A barbaric massacre of children in Pak
Most of the students in the Army school were civilians
As Pakistan reels from the senseless, utterly barbaric massacre of 132 innocents mostly children in an Army school in the western city of Peshawar on a day that will be seared into the memory of a city and a country already scarred by years of terror and violence, there is little question that the Pakistani Taliban are seeking more than just revenge.
The Tehreek-i-Taliban, in accepting responsibility for the worst terror attack in the history of Pakistan since the 2008 Karachi port bomb attack that killed 150 people, say they want the Army to feel the pain of their “families and females” being killed. Except, most of the students in this Army school were civilians.
While questions remain about whether the TTP’s school attack is the proverbial red rag to the Army bull, an invitation for a full-blown confrontation or a sign that this was the last strike by the crippled militants, the fact that it has taken six months for the TTP to mount their retaliation lulled the Nawaz Sharif government, the pro-Taliban Imran Khan-led Tehreek-i-Insaf government in Khyber Pakhtunkhwa, and the all-powerful Army, into a false sense of complacency.
The Pakistan Army in particular, trying to worm its way back into the good books of the Barack Obama administration by offering up one Al Qaeda or Taliban kill while attempting to derail the Nawaz government, will now have to weigh the consequences of challenging the Taliban given that Pakistan’s economy is already at a tipping point after street protests by Imran Khan’s party brought the country to a standstill. A war within can only split the country down the middle.
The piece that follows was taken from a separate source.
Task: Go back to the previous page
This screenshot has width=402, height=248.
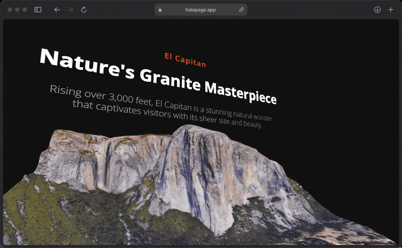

The establishment’s proverbial doublespeak, where it has run with the Taliban hares and hunted with the US hounds while using the Taliban as proxies to destabilise Afghanistan and India, must end.
It must know that the TTP’s avowed goal has always been an all-out war against the government of Pakistan as a prelude to establishing an Islamic state that straddles the Pakistan-Afghanistan border.
Peshawar can only be the first of attacks to come on Pakistan’s other, and equally vulnerable, cities and schools.
Thus far, the Army and the civilian elected government have worked at cross-purposes. But with this one act of cruel cowardice, the Taliban may have brought the government, the Opposition and the Army together.
Malala Yousafzai, the Nobel peace laureate, survived a Taliban attack in 2012. Today, 132 schoolchildren have not. Pakistan’s home-grown terror, which threatens to spill over into India as much as China and Afghanistan, cannot be allowed to come home to roost.